Take the volume of the room (measured)
Find the volume of a ping-pong ball (measured)
Find the void fractional volume of the spherical shaped-balls (estimated)
Void fractional volume is the amount of "wasted space" between adjacent ping-pong balls
NOTE: there are several programs on how to estimate this value.
If I were to estimate the fractional void volume without relying on any computer program and just wanted to make a good engineering approximation, I would approximate the sphere to a cube with similar dimensions and add some "fudge factor"
Number of ping pong balls = Volume of room / (Volume of single ping-pong ball)
EXAMPLE:
Given a room 3.5 m x 3.5 m x 2. m = 24.5 m^3 (as an example)

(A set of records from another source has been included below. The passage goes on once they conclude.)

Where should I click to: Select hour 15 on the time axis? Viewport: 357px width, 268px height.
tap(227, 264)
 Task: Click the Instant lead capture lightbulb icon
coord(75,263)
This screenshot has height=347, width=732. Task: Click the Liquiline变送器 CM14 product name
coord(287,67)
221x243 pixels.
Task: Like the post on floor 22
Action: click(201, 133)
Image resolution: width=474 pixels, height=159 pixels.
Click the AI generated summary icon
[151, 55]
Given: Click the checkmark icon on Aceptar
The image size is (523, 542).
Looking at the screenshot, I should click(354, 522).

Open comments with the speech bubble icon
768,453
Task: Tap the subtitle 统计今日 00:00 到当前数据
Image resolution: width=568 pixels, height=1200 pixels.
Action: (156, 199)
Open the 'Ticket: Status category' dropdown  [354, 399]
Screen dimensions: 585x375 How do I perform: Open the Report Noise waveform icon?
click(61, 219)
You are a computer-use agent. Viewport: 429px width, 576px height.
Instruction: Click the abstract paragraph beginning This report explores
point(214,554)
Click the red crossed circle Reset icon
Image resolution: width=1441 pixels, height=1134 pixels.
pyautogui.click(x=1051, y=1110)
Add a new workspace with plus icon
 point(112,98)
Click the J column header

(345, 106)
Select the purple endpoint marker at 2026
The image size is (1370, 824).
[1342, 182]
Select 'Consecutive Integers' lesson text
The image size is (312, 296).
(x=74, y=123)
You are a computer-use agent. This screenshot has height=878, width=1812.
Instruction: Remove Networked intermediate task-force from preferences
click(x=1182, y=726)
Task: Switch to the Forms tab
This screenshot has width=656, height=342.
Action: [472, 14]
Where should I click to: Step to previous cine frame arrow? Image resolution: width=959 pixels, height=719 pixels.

Regulation ping pong ball has a diameter of 40 mm
The volume of a single ping pong ball is (4/3)(pi)r^3 = 3.351 x 10^-5 m^3
The volume of a cube with similar dimension (each edge measures 40 mm) = 6.4 x 10^-5 m^3
Ratio of volume of sphere to cube = 52.36%
Number of ping pong balls = (24.5 m^3)/(6.4 x 10^-5) = 382,813 ping pong balls (assuming cube-shape)
Add a conservative "fudge factor" of approximately 30% ====>: approximately 497,657 ping-pong balls
I would say conservative because I could justify a "fudge factor" of up to 52.36%; but I am taking into account that the balls will not pack perfectly. (FYI: some sources recommend adding up to 40% as a "fudge factor").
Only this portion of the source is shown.